PEC Emergencial: Senado aceita cortar direitos de servidores/as em troca de um auxílio emergencial reduzido
O Plenário do Senado concluiu nesta quinta-feira, 4 de março, a votação da PEC Emergencial. Com 62 votos favoráveis em dois turnos, a Proposta de Emenda Constitucional 186 permite ao governo congelar salários e cancelar concursos para o serviço público em casos de crise.
Em troca de mudar a constituição, os Senadores da República aceitaram a chantagem do governo Bolsonaro em vincular a liberação do auxílio emergencial à aprovação da PEC 186/2019.
Pior, o texto da PEC limita os gastos suplementares para o pagamento do auxílio em R$ 44 bilhões.

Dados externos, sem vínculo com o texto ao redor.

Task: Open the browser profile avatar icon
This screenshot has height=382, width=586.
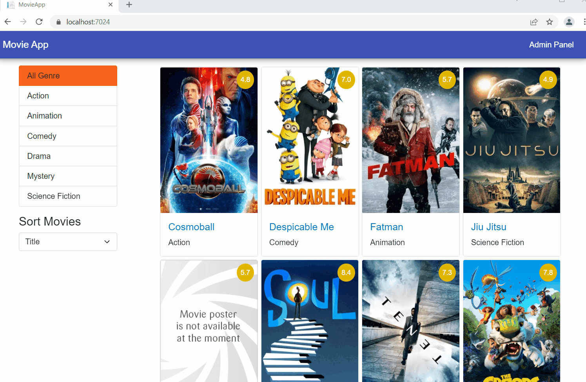Action: click(569, 22)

Como um cheque em branco, caberá a Bolsonaro e Paulo Guedes a definição do valor que será repassado às famílias em condições de vulnerabilidade devido à pandemia de covid-19.
Para o governo, que já queria pagar o auxílio de R$ 200 em 2020, o limite de R$ 44 bilhões significa a implementação de um valor bem abaixo do que as famílias precisam para sobreviver. Segundo cálculos, se for mantido a mesma quantidade de pessoas que receberam em dezembro, o valor da nova parcela será de R$ 150.
“O congresso, em 2020, derrotou Bolsonaro e Paulo Guedes e aprovou um auxílio de R$ 600, representando um gasto de R$ 300 bilhões, bem superior ao valor aprovado pelo Senado. Para isso, não foi preciso alterar a constituição e atacar direitos dos/as servidores/as públicos/as. É vergonhoso que os senadores, incluindo os de Alagoas, tenham votado em favor de um auxílio tão baixo e com um custo tão alto para os serviços públicos”, disse Hugo Brandão, presidente do Sintietfal.
Os senadores por Alagoas, Renan Calheiros, Fernando Collor e Rodrigo Cunha, votaram com Bolsonaro por um auxílio de fome para o povo. A proposta segue para a câmara federal para aprovação também em dois turnos.
Ajuste Fiscal
As medidas de ajuste fiscal, criadas pela PEC 186, são gatilhos para serem acionados quando os gastos do poder público atingirem um determinado patamar. Esse dispositivo passa a ser permanente e válido para todas as situações de calamidade pública decretadas oficialmente, e não restritos à pandemia de Covid19.
O projeto inicial da PEC 186, criada por Paulo Guedes ainda em 2019, foi bastante desconfigurado e incluía nessas medidas a possibilidade de redução salarial e de jornada de trabalho dos/as servidores/as públicos/as em 25% e a retirada da constituição da obrigação de investir percentuais mínimos para a saúde e educação na esfera federal, estadual e municipal.
Hoje, a Constituição obriga a União a aplicar, no mínimo, 18%, e os estados e municípios, no mínimo, 25%, da receita resultante de impostos na manutenção e no desenvolvimento do ensino. À saúde, a União deve destinar 15% da sua receita corrente líquida, enquanto estados e Distrito Federal, 12% da arrecadação de impostos, e municípios, 15%, também da arrecadação de impostos.